Thursday, 17 May 2012


Read a couple of articles recently that showed technology use in education being pulled in two different directions.  I'm talking about the devices that we place in students hands here.  I really prefer not to get too worked up about which laptop/tablet/device is best for students, as it is really the use of the device, the pedagogy, that is key.  But these two articles came out on the same day, which tweaked my curiosity.

Faster Computers
More traditionally, this first article looks at the development of a new chipset for PCs and laptops, with much smaller transistor size.  Smaller transistors allow for a more complex CPU, as well as faster switching and information processing.  This one, the Ivy chipset is particularly exciting for a number of reasons.  I'm not sure why, but the article specifically refers to its use in education, but it will really improve processing speed in PCs in all sorts of industries.

Computing in the Cloud
The second article (here) to me is the really exciting one, and I think indicates the real future of computing for many schools - cloud computing.  Google is offering a much expanded Google Drive, as well as online productivity apps.  I use them a bit and find them more than adequate for most purposes.  Cloud computing, along with the NBN (either the Labor or Coalition model) offer some real benefits to schools in Australia.

Cloud computing means that a lot of the storage and processing of documents happens offsite, somewhere over the rainbow.  It almost makes the choice of technology redundant.  As along as you have quick enough accesss to the 'net, you can do your work.  You don't even need to use the same device each time (even your smart phone will do it).  For schools, it means no need to run and maintain their own servers, no backups, less technical support required.  Potentially large savings.

BYOD (Bring your own device)
And then the device - Hawker College in Canberra is doing what a lot of switched on businesses are doing - allowing students to provide their own device.  While Education Departments in Qld and NSW are tying down their networks tighter and tighter, the ACT is opening theirs up.

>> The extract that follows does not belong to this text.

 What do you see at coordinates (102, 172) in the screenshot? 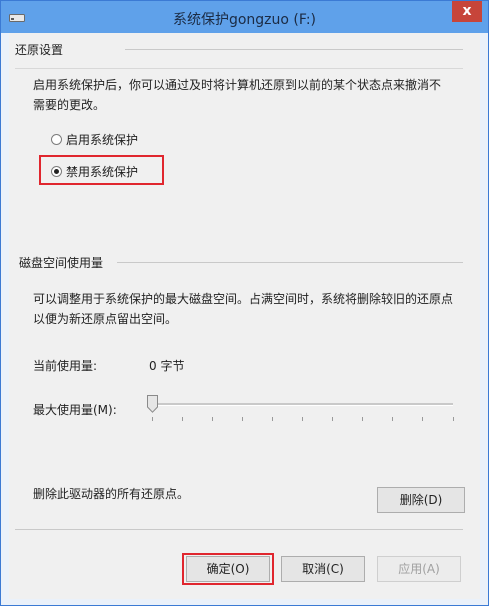
I see `radio-disable-label: 禁用系统保护` at bounding box center [102, 172].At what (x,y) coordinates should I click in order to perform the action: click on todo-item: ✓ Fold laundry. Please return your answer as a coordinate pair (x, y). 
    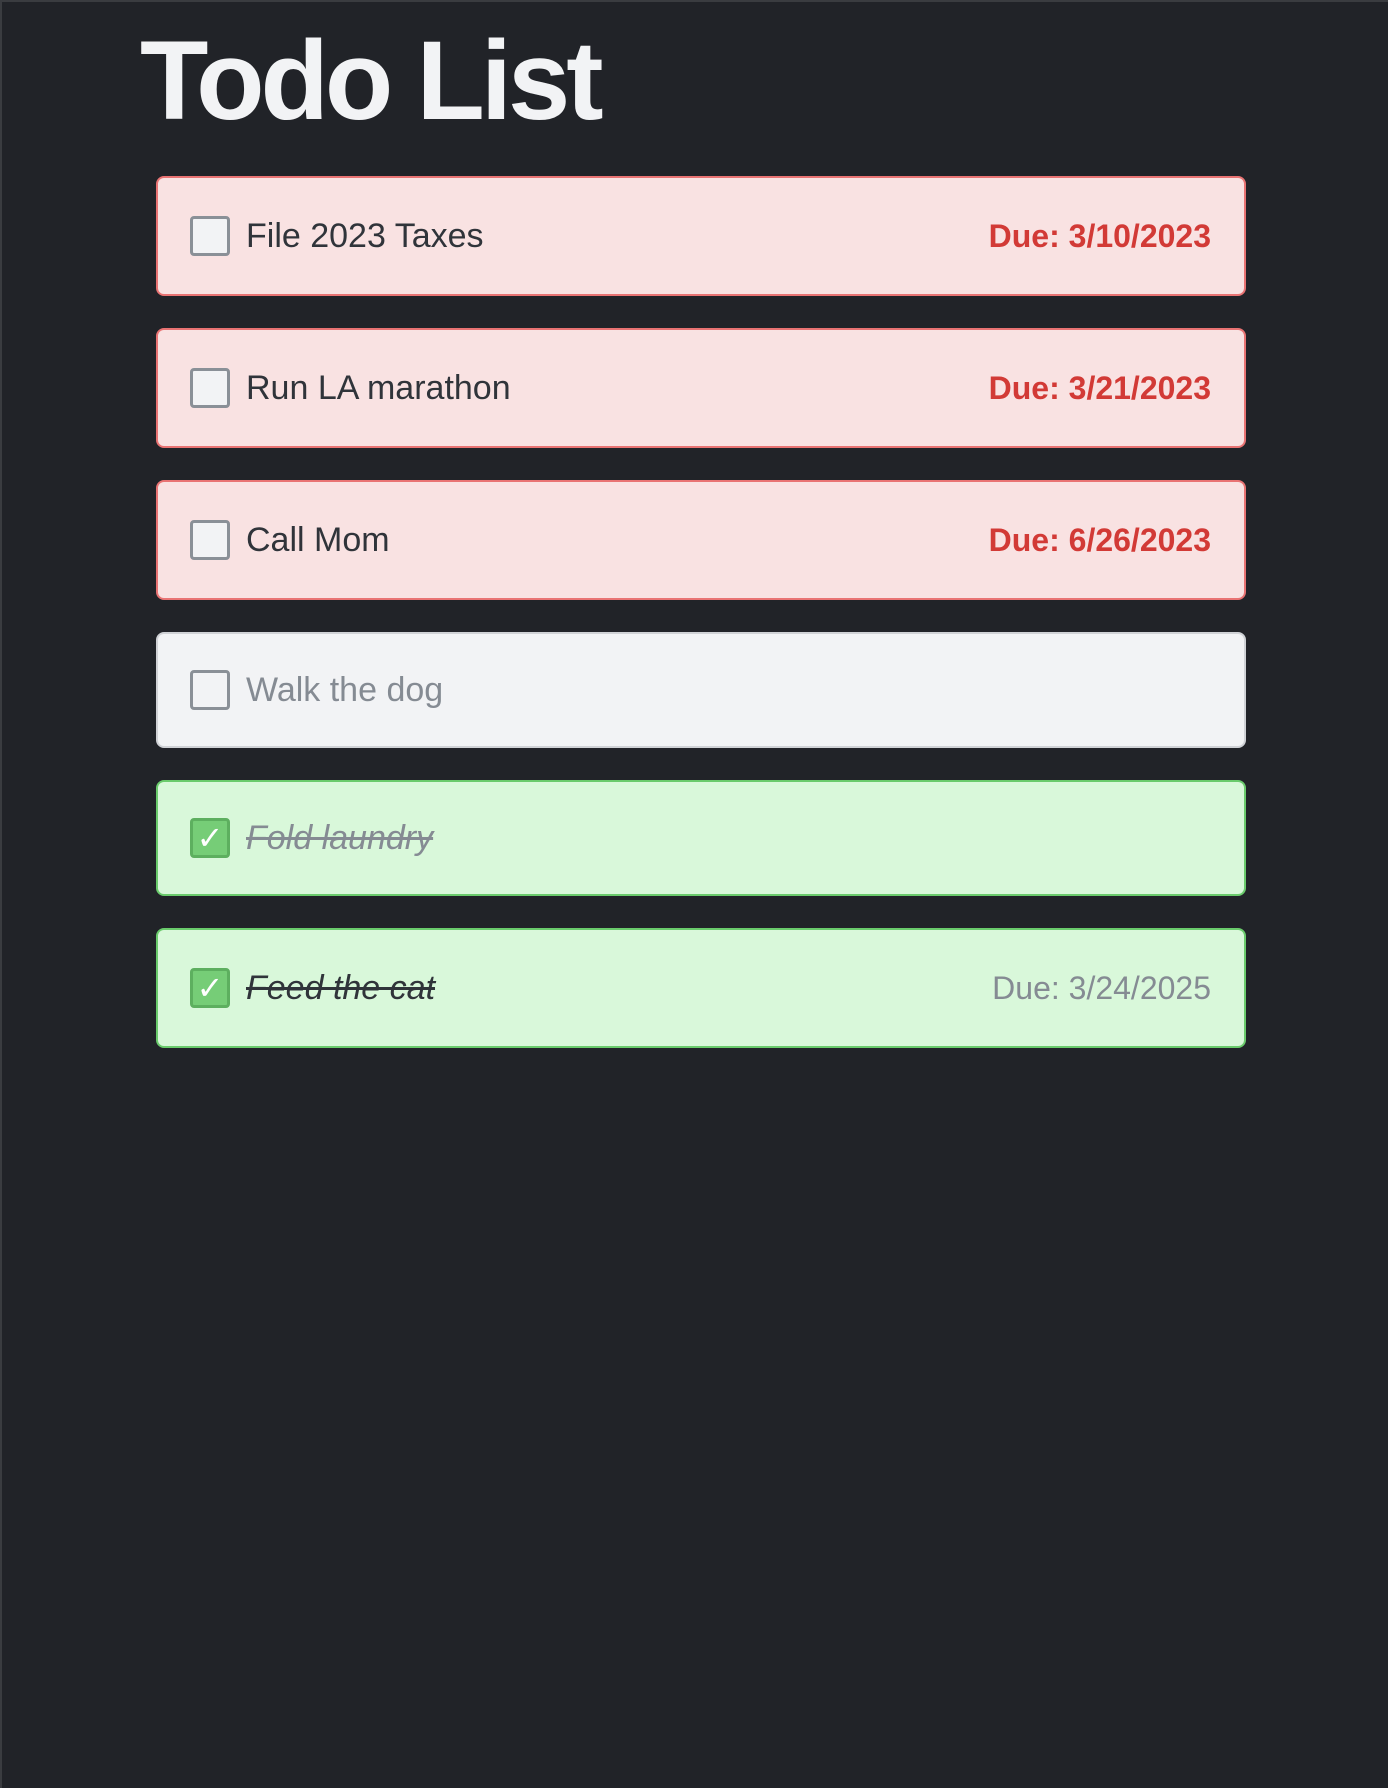
    Looking at the image, I should click on (701, 838).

Benefit for the school?  Lower costs for maintenance and technical support.  And for students, they can choose a device that matches their own needs and budgets.

For school administrations, Cloud computing and BYOD has to be the way to go.  The financial savings from reduced maintenance and technology can be put to much better use in the classroom, and the savings in time can allow them to focus on what really matters in the end - teaching and learning.